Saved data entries
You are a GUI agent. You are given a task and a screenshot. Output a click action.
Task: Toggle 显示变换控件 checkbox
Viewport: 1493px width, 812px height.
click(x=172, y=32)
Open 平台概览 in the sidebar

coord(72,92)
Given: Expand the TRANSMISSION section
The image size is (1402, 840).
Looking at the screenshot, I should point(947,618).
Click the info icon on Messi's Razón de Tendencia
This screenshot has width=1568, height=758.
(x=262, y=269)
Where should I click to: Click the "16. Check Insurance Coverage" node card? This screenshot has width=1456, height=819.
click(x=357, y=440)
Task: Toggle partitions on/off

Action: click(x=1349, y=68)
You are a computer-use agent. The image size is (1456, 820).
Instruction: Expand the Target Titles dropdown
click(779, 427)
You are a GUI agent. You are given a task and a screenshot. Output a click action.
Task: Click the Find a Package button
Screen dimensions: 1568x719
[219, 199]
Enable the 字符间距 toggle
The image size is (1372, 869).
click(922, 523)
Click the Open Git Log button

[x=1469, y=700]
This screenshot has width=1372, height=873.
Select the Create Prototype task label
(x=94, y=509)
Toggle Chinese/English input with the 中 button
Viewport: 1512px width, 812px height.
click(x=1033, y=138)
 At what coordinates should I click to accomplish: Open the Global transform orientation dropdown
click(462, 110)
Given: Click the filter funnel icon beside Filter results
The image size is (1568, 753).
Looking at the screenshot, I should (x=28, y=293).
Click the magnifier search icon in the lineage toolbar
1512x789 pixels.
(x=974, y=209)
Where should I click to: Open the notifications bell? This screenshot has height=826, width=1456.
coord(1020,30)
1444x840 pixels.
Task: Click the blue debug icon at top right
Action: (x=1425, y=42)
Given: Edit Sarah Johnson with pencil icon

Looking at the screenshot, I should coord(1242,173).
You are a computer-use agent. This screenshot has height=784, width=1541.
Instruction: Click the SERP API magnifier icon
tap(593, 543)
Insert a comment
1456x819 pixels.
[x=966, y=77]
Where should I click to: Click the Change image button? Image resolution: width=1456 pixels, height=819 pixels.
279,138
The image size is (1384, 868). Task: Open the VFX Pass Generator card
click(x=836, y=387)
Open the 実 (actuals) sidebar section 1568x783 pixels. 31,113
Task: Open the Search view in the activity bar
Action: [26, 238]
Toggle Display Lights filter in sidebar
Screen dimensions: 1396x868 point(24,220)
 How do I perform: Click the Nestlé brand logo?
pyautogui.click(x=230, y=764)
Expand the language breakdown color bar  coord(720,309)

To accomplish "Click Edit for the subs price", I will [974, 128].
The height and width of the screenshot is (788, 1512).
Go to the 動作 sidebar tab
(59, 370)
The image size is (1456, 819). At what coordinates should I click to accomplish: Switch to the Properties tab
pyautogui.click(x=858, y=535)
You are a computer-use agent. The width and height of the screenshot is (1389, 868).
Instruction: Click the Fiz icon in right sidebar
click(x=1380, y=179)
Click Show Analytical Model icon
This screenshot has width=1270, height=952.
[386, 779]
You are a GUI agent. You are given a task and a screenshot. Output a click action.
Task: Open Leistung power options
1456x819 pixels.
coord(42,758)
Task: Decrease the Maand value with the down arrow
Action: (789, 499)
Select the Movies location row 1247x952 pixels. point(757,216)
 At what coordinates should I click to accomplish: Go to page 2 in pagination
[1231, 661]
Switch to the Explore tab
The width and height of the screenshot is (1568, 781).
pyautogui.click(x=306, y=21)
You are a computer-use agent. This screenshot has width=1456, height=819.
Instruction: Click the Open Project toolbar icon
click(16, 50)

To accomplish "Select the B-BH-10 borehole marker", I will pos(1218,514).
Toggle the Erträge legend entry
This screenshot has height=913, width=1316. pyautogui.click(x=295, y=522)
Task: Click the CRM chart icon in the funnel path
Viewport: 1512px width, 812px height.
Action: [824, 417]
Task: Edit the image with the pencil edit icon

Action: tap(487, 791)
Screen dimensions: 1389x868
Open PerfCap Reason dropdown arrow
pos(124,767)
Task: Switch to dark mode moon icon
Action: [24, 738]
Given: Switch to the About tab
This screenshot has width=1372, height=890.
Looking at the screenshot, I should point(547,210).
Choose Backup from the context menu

• **Task instructions**
Write the entries out once more, exactly as given.

• **Result for this task**
You are a GUI agent. You are given a task and a screenshot. Output a click action.
Task: Toggle 显示变换控件 checkbox
Viewport: 1493px width, 812px height.
click(x=172, y=32)
Open 平台概览 in the sidebar

coord(72,92)
Given: Expand the TRANSMISSION section
The image size is (1402, 840).
Looking at the screenshot, I should point(947,618).
Click the info icon on Messi's Razón de Tendencia
This screenshot has width=1568, height=758.
(x=262, y=269)
Where should I click to: Click the "16. Check Insurance Coverage" node card? This screenshot has width=1456, height=819.
click(x=357, y=440)
Task: Toggle partitions on/off

Action: click(x=1349, y=68)
You are a computer-use agent. The image size is (1456, 820).
Instruction: Expand the Target Titles dropdown
click(779, 427)
You are a GUI agent. You are given a task and a screenshot. Output a click action.
Task: Click the Find a Package button
Screen dimensions: 1568x719
[219, 199]
Enable the 字符间距 toggle
The image size is (1372, 869).
click(922, 523)
Click the Open Git Log button

[x=1469, y=700]
This screenshot has width=1372, height=873.
Select the Create Prototype task label
(x=94, y=509)
Toggle Chinese/English input with the 中 button
Viewport: 1512px width, 812px height.
click(x=1033, y=138)
 At what coordinates should I click to accomplish: Open the Global transform orientation dropdown
click(462, 110)
Given: Click the filter funnel icon beside Filter results
The image size is (1568, 753).
Looking at the screenshot, I should (x=28, y=293).
Click the magnifier search icon in the lineage toolbar
1512x789 pixels.
(x=974, y=209)
Where should I click to: Open the notifications bell? This screenshot has height=826, width=1456.
coord(1020,30)
1444x840 pixels.
Task: Click the blue debug icon at top right
Action: (x=1425, y=42)
Given: Edit Sarah Johnson with pencil icon

Looking at the screenshot, I should coord(1242,173).
You are a computer-use agent. This screenshot has height=784, width=1541.
Instruction: Click the SERP API magnifier icon
tap(593, 543)
Insert a comment
1456x819 pixels.
[x=966, y=77]
Where should I click to: Click the Change image button? Image resolution: width=1456 pixels, height=819 pixels.
279,138
The image size is (1384, 868). Task: Open the VFX Pass Generator card
click(x=836, y=387)
Open the 実 (actuals) sidebar section 1568x783 pixels. 31,113
Task: Open the Search view in the activity bar
Action: [26, 238]
Toggle Display Lights filter in sidebar
Screen dimensions: 1396x868 point(24,220)
 How do I perform: Click the Nestlé brand logo?
pyautogui.click(x=230, y=764)
Expand the language breakdown color bar  coord(720,309)

To accomplish "Click Edit for the subs price", I will [974, 128].
The height and width of the screenshot is (788, 1512).
Go to the 動作 sidebar tab
(59, 370)
The image size is (1456, 819). At what coordinates should I click to accomplish: Switch to the Properties tab
pyautogui.click(x=858, y=535)
You are a computer-use agent. The width and height of the screenshot is (1389, 868).
Instruction: Click the Fiz icon in right sidebar
click(x=1380, y=179)
Click Show Analytical Model icon
This screenshot has width=1270, height=952.
[386, 779]
You are a GUI agent. You are given a task and a screenshot. Output a click action.
Task: Open Leistung power options
1456x819 pixels.
coord(42,758)
Task: Decrease the Maand value with the down arrow
Action: (789, 499)
Select the Movies location row 1247x952 pixels. point(757,216)
 At what coordinates should I click to accomplish: Go to page 2 in pagination
[1231, 661]
Switch to the Explore tab
The width and height of the screenshot is (1568, 781).
pyautogui.click(x=306, y=21)
You are a computer-use agent. This screenshot has width=1456, height=819.
Instruction: Click the Open Project toolbar icon
click(16, 50)

To accomplish "Select the B-BH-10 borehole marker", I will pos(1218,514).
Toggle the Erträge legend entry
This screenshot has height=913, width=1316. pyautogui.click(x=295, y=522)
Task: Click the CRM chart icon in the funnel path
Viewport: 1512px width, 812px height.
Action: [824, 417]
Task: Edit the image with the pencil edit icon

Action: tap(487, 791)
Screen dimensions: 1389x868
Open PerfCap Reason dropdown arrow
pos(124,767)
Task: Switch to dark mode moon icon
Action: [24, 738]
Given: Switch to the About tab
This screenshot has width=1372, height=890.
Looking at the screenshot, I should point(547,210).
Choose Backup from the context menu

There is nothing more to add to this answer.